We're not going to buy a business unless we're 100 percent behind the creative vision.
With more than $50 million in capital raised from unnamed family offices and other private investors — as well as members of Naga's executive team — Dernoncourt and Rosen are also determined, at least for now, to focus their investments on three core categories: accessories, jewellery and beauty. These are markets that are not as reliant on seasonality as apparel. “In ready-to-wear, if you don’t have the right blue, you’re not going to a move a piece,” Dernoncourt said. “We’re focusing on what we understand.”
The group plans to write checks of an average $15 million, building a portfolio of eight to 10 brands, which means they will need to raise another $70 to $100 million. “The first step is to transform, focus and nurture Talika and the other brands we plan on investing in over the coming months,” Dernoncourt said. “Yes, we plan on continuing our fundraising effort, but we are not in hurry.”
Like Rosen, the executive team running Naga has covered plenty of ground. The firm’s partners include chief financial officer He Shen, a veteran of Lloyds, as well as chief operating officer Meg Park, who joins from Goldman Sachs. Sandro Brodbeck — who previous worked on Swarovski's M&A team — will lead investments, while Patrice Brendle — former chief executive of the Hagemeyer-Cosa Liebermann Group’s Asia-Pacific Luxury Division — oversees business development.
David Lipman, a creative who has worked with Burberry and Dior, is in charge of marketing and branding. Zolika Courcol-Lebtahi, whose CV includes Chloé and John Hardy, will lead merchandising. Finally, Alfred Tong and Aymeric Bonduel, two of Dernoncourt’s former John Hardy colleagues, will be in charge of finance, operations, supply chain and IT.
Together, this team will provide across-the-board assistance to the company’s stable of brands.
First up is Talika.
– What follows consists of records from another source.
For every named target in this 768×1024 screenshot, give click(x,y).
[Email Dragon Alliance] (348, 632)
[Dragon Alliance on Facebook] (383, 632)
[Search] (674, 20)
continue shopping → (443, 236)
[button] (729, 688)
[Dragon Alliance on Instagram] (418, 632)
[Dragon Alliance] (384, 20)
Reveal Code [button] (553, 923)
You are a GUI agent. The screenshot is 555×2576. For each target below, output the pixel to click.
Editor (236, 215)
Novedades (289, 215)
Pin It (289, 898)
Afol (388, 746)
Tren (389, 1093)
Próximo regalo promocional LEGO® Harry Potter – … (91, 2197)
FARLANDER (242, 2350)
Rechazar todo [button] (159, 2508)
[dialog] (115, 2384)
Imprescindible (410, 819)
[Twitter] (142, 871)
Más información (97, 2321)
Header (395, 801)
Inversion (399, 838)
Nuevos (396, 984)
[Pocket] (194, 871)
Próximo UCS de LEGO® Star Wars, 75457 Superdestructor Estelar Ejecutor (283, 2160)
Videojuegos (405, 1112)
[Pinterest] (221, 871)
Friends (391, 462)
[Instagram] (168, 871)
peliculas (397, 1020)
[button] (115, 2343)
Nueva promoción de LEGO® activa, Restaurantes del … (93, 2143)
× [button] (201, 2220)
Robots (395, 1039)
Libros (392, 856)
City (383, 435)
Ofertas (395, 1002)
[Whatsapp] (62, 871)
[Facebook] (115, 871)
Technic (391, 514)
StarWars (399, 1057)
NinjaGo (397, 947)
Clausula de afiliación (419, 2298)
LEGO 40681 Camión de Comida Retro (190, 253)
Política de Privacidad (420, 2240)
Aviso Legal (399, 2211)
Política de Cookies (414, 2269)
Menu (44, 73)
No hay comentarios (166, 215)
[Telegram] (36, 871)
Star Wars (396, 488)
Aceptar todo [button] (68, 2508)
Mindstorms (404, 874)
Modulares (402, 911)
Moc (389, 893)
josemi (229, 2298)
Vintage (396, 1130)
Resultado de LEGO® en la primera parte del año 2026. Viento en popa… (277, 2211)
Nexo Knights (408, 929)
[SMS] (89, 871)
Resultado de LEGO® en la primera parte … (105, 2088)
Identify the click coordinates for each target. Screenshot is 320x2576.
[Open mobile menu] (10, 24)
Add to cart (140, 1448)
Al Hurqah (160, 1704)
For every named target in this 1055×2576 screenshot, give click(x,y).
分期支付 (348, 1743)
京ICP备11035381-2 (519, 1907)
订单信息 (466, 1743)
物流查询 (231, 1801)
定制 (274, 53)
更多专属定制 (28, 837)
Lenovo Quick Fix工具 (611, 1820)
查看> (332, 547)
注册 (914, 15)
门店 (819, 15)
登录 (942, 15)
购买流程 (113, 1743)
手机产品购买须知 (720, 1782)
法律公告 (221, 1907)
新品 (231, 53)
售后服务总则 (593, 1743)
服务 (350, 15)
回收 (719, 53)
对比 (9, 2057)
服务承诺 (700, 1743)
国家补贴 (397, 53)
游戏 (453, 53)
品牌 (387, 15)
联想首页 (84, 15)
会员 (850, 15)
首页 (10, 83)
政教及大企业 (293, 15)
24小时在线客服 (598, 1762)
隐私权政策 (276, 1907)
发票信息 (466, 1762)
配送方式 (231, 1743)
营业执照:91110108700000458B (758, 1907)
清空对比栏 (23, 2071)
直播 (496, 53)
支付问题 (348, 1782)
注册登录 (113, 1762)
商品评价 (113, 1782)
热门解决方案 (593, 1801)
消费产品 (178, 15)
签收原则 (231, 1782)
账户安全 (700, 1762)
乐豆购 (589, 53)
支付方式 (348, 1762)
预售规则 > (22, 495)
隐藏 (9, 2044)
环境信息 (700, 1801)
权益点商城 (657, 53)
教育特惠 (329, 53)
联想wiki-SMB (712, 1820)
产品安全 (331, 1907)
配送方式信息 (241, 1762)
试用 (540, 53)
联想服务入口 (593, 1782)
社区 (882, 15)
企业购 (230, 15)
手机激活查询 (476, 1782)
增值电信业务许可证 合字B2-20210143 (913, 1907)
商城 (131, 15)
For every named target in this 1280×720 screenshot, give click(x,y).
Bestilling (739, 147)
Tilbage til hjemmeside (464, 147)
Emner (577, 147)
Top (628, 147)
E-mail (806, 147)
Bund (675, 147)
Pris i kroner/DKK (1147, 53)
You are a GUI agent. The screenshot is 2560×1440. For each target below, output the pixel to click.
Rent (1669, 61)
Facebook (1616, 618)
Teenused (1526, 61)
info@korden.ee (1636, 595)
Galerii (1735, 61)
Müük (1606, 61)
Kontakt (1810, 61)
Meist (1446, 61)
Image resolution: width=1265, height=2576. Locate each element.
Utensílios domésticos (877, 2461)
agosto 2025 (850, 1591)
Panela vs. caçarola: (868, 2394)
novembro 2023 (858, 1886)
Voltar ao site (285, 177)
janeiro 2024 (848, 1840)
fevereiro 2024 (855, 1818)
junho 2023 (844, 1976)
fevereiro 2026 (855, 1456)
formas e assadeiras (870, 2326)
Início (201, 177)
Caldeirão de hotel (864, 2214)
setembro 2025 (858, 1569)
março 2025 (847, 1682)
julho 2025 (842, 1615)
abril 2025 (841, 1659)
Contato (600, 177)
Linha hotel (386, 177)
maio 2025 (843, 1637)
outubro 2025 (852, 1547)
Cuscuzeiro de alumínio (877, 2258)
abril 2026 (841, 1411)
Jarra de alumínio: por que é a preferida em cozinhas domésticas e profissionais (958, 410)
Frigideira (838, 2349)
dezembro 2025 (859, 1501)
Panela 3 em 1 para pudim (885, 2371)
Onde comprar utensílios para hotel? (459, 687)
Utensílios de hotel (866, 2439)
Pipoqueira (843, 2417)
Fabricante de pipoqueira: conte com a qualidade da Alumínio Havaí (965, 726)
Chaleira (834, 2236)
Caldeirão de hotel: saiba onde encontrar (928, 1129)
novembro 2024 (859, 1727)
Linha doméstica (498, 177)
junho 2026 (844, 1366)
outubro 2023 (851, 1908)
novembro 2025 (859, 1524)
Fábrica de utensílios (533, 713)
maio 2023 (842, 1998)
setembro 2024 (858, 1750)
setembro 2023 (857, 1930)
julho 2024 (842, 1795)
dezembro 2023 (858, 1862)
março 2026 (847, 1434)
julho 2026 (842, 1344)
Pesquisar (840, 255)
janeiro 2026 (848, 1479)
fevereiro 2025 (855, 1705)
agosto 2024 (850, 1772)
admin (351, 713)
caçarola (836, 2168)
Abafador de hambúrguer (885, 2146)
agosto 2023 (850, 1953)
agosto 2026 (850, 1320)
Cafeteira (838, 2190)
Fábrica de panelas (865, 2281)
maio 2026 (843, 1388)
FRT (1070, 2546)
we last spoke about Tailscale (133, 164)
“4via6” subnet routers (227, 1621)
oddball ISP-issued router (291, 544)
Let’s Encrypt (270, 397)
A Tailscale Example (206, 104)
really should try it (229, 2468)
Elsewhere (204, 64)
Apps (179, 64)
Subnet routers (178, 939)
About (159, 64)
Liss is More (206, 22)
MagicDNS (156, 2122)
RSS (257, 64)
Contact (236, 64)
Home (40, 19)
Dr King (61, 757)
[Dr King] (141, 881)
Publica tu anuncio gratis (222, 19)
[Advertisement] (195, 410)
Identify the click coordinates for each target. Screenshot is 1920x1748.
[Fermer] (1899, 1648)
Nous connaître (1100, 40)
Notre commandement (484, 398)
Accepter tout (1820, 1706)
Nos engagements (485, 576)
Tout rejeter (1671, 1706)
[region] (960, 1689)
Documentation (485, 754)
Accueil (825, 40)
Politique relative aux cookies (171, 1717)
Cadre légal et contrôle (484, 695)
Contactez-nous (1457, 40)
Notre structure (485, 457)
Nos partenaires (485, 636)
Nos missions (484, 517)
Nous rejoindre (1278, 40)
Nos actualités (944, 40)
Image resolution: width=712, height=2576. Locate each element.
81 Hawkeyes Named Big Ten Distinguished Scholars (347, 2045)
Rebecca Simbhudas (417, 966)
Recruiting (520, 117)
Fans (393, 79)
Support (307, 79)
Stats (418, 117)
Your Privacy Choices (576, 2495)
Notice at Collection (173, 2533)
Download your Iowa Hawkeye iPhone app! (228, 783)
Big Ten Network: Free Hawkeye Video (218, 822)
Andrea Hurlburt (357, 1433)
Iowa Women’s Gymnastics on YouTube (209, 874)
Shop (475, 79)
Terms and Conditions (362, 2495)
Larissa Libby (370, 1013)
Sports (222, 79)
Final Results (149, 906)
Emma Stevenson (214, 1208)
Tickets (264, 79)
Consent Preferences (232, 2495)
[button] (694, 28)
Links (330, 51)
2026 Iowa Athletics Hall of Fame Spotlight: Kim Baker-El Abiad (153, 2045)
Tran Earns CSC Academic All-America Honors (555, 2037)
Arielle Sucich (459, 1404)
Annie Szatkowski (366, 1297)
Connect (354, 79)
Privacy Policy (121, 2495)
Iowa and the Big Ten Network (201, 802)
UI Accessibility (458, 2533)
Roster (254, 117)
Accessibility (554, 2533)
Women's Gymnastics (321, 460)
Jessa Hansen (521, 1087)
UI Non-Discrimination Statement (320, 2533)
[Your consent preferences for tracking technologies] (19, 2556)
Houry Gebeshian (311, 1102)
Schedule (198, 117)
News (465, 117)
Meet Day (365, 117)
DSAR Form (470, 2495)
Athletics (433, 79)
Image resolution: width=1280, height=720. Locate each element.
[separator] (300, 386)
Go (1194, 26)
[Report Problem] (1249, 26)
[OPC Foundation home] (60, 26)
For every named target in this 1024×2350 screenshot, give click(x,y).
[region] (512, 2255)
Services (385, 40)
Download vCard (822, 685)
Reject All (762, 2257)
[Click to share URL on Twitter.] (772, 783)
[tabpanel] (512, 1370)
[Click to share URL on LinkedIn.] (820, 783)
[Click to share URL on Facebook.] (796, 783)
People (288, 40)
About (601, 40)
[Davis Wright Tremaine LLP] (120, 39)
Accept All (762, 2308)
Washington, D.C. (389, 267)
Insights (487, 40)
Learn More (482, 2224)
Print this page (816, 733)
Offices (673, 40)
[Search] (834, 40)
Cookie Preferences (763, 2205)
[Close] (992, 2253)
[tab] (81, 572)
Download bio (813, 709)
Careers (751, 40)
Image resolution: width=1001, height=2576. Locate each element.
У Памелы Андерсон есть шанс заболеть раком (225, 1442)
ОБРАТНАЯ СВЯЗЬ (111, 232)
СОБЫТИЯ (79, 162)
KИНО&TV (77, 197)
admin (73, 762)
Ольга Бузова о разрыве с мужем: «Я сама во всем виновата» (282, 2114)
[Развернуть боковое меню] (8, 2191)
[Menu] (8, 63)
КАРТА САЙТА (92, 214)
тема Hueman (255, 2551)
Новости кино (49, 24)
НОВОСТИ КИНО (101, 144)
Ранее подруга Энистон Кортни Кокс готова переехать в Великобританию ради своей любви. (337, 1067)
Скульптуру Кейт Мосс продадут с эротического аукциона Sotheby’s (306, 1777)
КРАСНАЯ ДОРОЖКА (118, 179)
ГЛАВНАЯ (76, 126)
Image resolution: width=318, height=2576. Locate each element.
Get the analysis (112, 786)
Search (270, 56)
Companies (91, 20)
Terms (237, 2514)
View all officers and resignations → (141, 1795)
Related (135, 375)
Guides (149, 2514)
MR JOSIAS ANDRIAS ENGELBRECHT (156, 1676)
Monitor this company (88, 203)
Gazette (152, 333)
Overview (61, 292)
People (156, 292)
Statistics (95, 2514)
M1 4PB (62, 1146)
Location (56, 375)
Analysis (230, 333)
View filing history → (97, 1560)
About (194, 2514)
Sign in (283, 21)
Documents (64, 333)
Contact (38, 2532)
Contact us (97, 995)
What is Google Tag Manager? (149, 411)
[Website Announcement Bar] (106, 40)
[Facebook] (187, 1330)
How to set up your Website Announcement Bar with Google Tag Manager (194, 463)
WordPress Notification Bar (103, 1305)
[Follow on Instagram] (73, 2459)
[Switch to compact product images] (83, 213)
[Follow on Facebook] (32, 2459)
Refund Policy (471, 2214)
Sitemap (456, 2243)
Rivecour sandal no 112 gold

Founded in 1948, it is best known for “eyecare” products, many of which are meant to aid in eyelash and eyebrow growth.
“Talika is a double-digit business also growing at a double-digit pace,” Dernoncourt said. “China is small — hence the opportunity — but Asia represents close to half of the business and travel retail a quarter of the business. We believe we can quickly double [sales] and, in the long run, we see China as the main market for the company.”
Owner Alexis de Brosses will remain with the company. “We want good brands with good founders, that have room to grow in the US and Asia,” Dernoncourt said. “The more people we met, the more we fine-tuned our business model.”
Naga is just the latest budding luxury group to emerge. Earlier in 2017, former Labelux chief executive Reinhard Mieck launched For the One in the UK, while Assembled Brands — which owns The Line, Protagonist and Khaite, among others — is making a go of it in the US. (As are public companies Tapestry and Michael Kors.) Perhaps the greatest challenger to the "big three" European conglomerates — LVMH, Kering and Richemont — that have dominated the luxury goods industry for the past 20 years is Mayhoola, the Qatari Royal family-backed investment vehicle that owns fashion brands including Valentino and Balmain.
Each of these groups, like Naga, believe that pooled resources will create synergistic advantages. What perhaps distinguishes Naga is its investment philosophy and proposed brand mix. "They have a very similar cash conversion," Dernoncourt said of the three core categories the company is targeting. "At the same time, we're very much driven by creativity. That's the big difference between us and the private equity world. We're not going to buy a business unless we're 100 percent behind the creative vision."